DIRECTIONS: Leave the pictures out and give every entry again exactly.

Collected data
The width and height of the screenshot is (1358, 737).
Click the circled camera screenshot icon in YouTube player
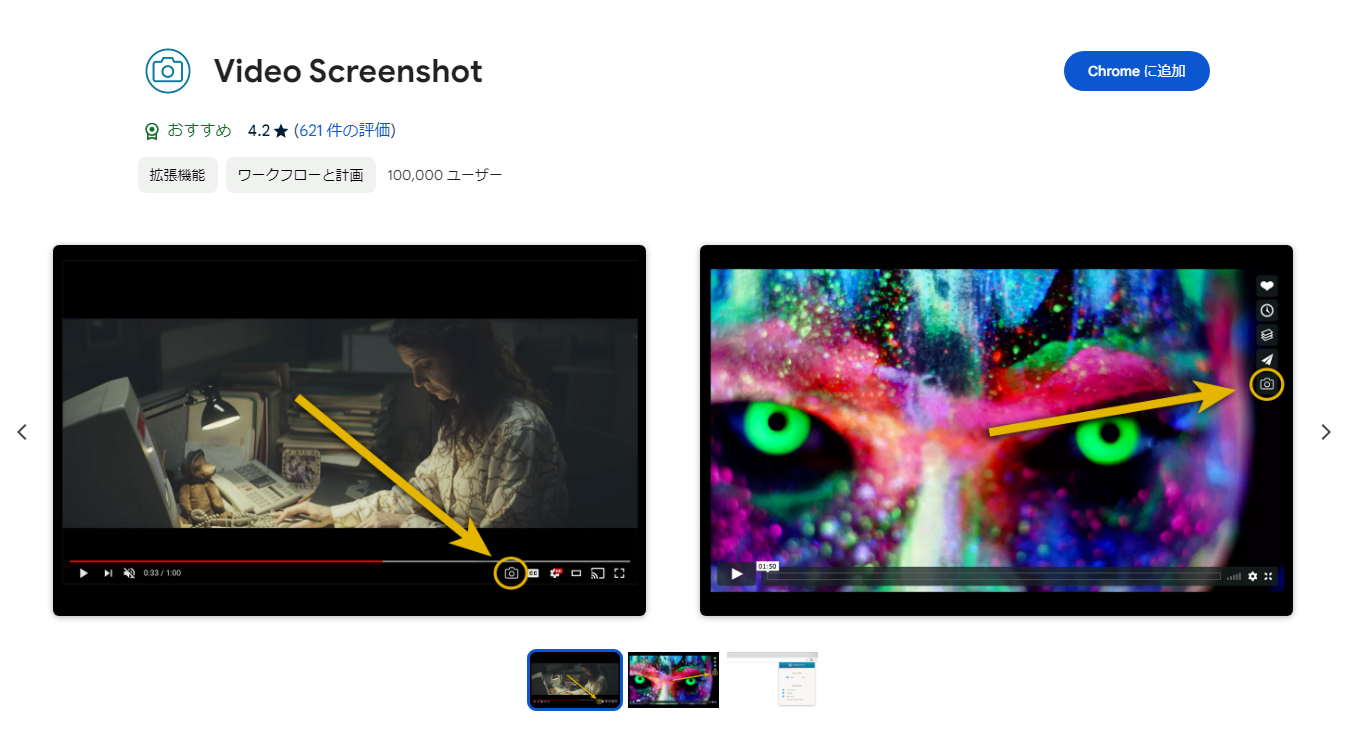click(510, 573)
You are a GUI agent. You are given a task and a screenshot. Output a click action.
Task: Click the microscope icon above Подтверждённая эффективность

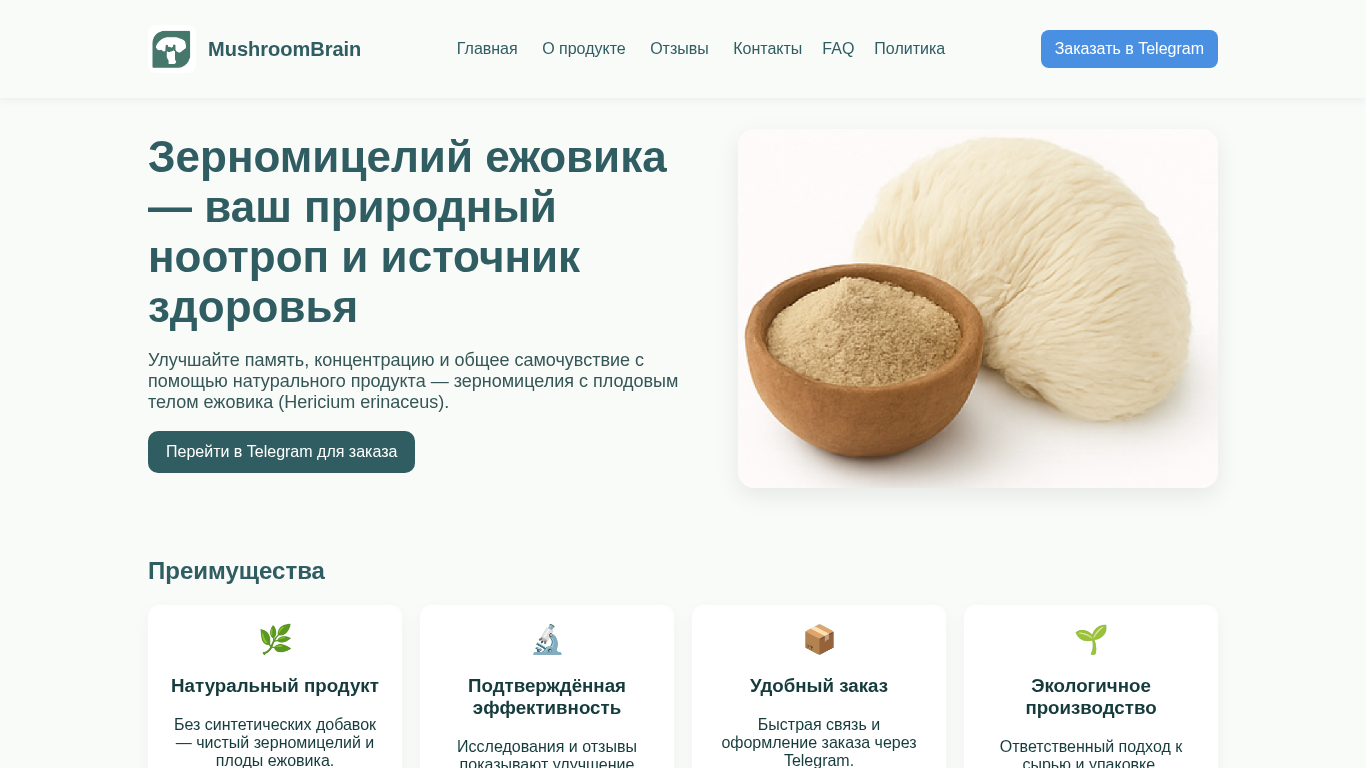click(x=547, y=639)
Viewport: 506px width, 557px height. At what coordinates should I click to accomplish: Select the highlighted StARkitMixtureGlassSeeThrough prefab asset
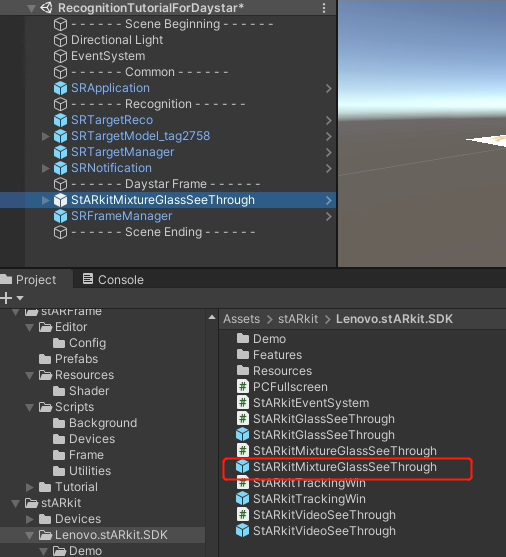coord(336,467)
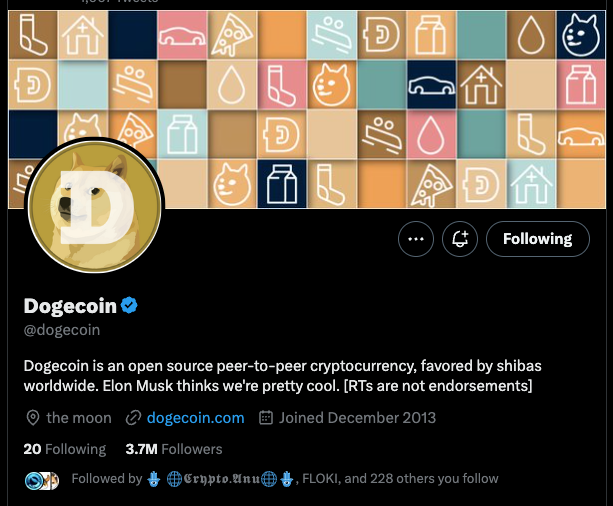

WRITTEN SOLUTION:
The width and height of the screenshot is (1358, 737).
Click the circled camera screenshot icon in YouTube player
click(510, 573)
You are a GUI agent. You are given a task and a screenshot. Output a click action.
Task: Click the microscope icon above Подтверждённая эффективность

click(x=547, y=639)
Viewport: 506px width, 557px height. At what coordinates should I click to accomplish: Select the highlighted StARkitMixtureGlassSeeThrough prefab asset
coord(336,467)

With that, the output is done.